Let me tell you about getting a blood test where I live.
If through my GP annually for a routine matter. I'm told I need one and to book it at the surgery with the nurse or via a slot at the hospital. The blood form goes in the portal. There is no paper.
The nurse's availability is rarer than a pink unicorn. I work full-time still and this blood test can't be stored overnight for the 10.30am courier. It is not possible to book an appointment far enough in advance before the diary slots run out.

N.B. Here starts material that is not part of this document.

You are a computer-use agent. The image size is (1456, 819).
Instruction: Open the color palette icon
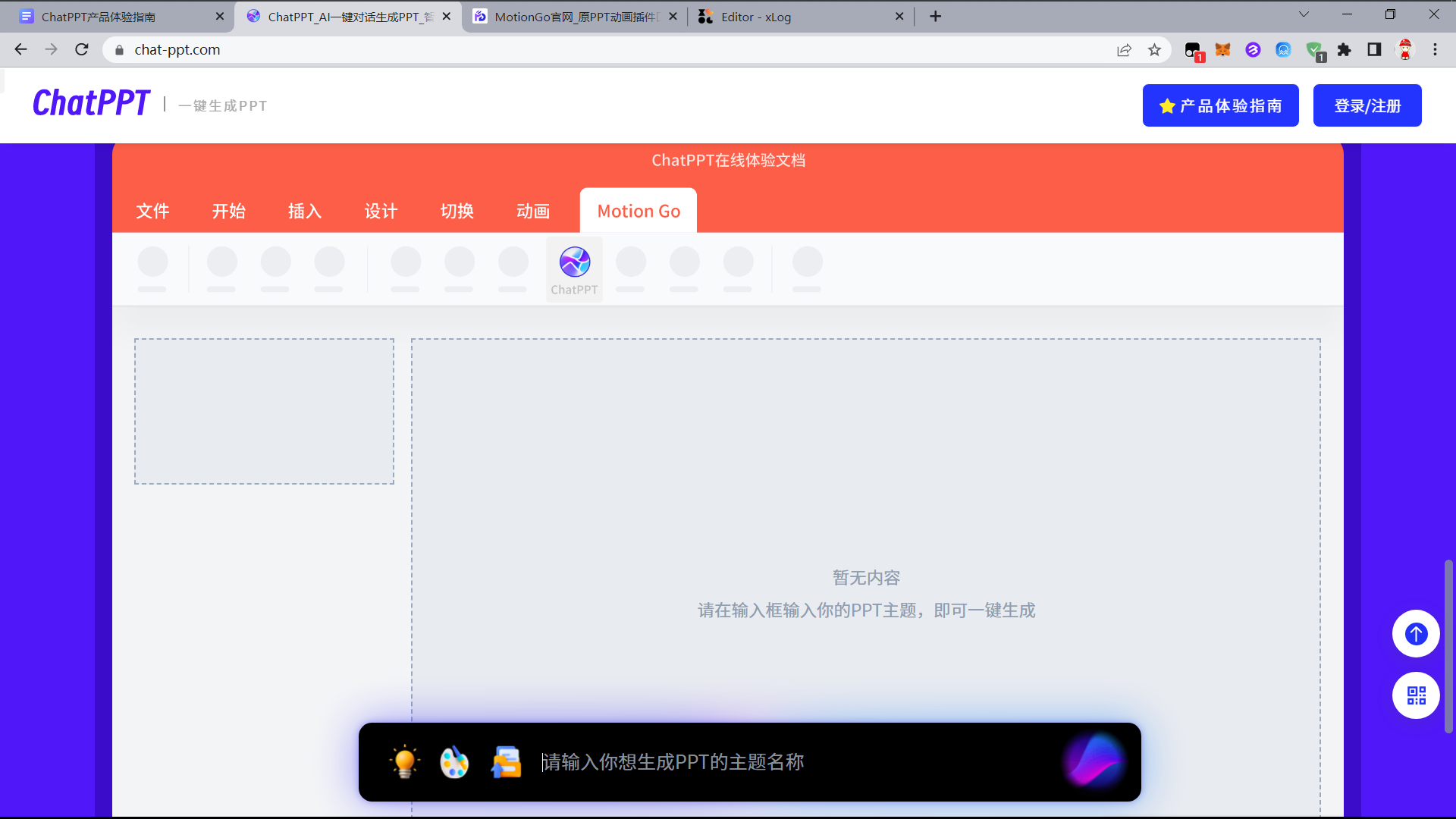454,762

Usually I book a slot at the hospital via the on-line booking service (you can't telephone). The hospital is the opposite direction to my work journey so I tally it with a day off, I have to. 35 minute drive (SW London so traffic), 20 minute queue to park, 2 minute blood test, 35 minute drive home.
30 years ago, getting a blood test at the GP practice was no problem and the GP would do it for you if necessary. I get frustrated by the continual whine of too busy. 30 years ago, I got one prescription a year for thyroxine, now I get six. If practices have time to mess about with doing things six times instead of once, they have time to take a two minute blood test.

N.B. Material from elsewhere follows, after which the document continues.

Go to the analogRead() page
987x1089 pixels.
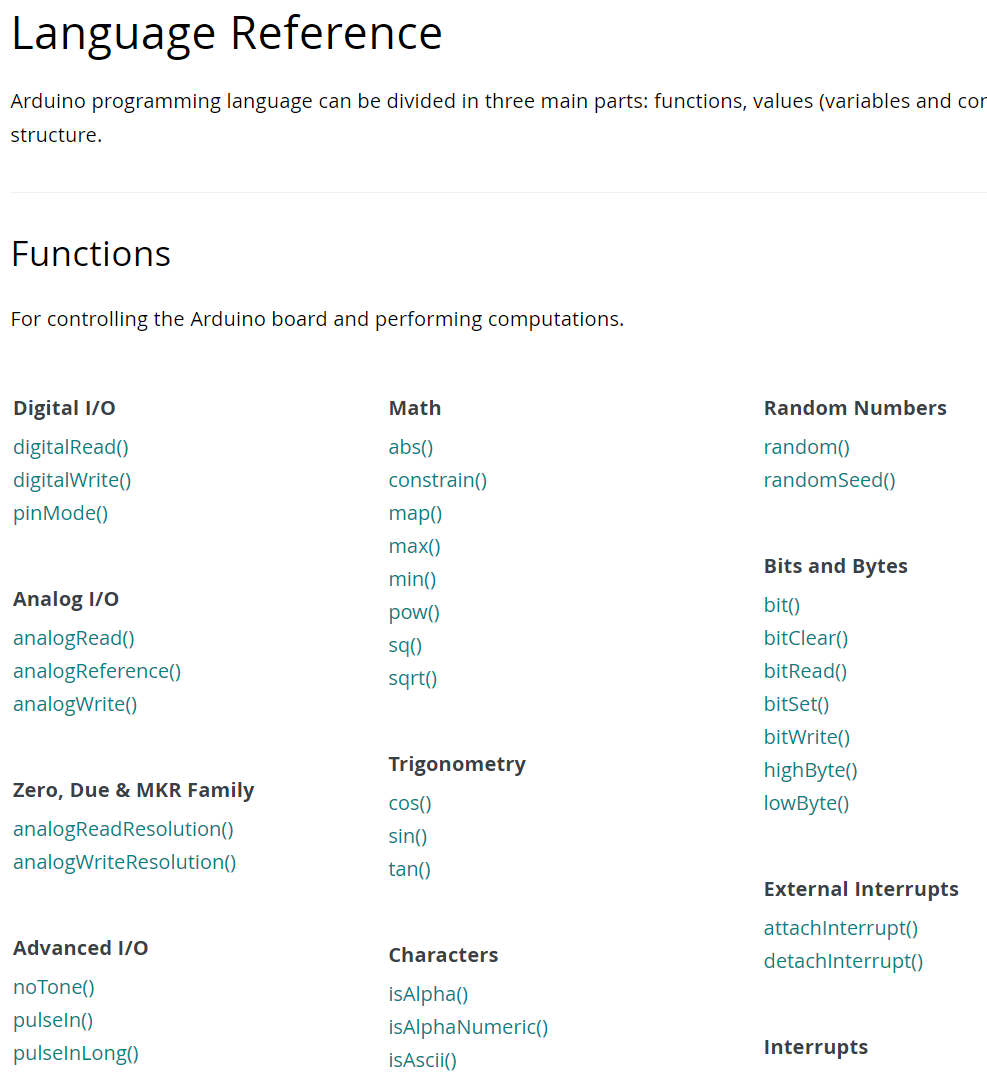tap(73, 638)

For my consultant requested bloods (different trust), again I make an on-line appointment and the paperwork digitised.
The on-line appointments are great and work for me because I am happy to use IT - the issue is there is no way round fir thise who aren't. There is no paperwork to remember and you get a time slot that largely runs to time. They are recent however and before you booked a slot on-line it was turn up, take a ticket and wait - sometimes for up to three hours. YES THREE HOURS and there was no communication freely given about the waiting times. It was also difficult to judge the queue because the waiting area was shared with maternity and gastro clinics.
The service may be free at the point of delivery but the delivery is not geared to patient needs it is geared to hospital needs. This approach exists in no other sector. There is zero respect for patient time and whilst I hear the arguments that a lower percentage of GDP is made available to the NHS than in Continental Europe, in Continental Europe there is less investment of patient time (lack of productivity) in accessing services. If one were to add the cost of wasted patient/lost economic activity time to UK GDPR I think the total economic investment into the UK system would be far higher than in Europe.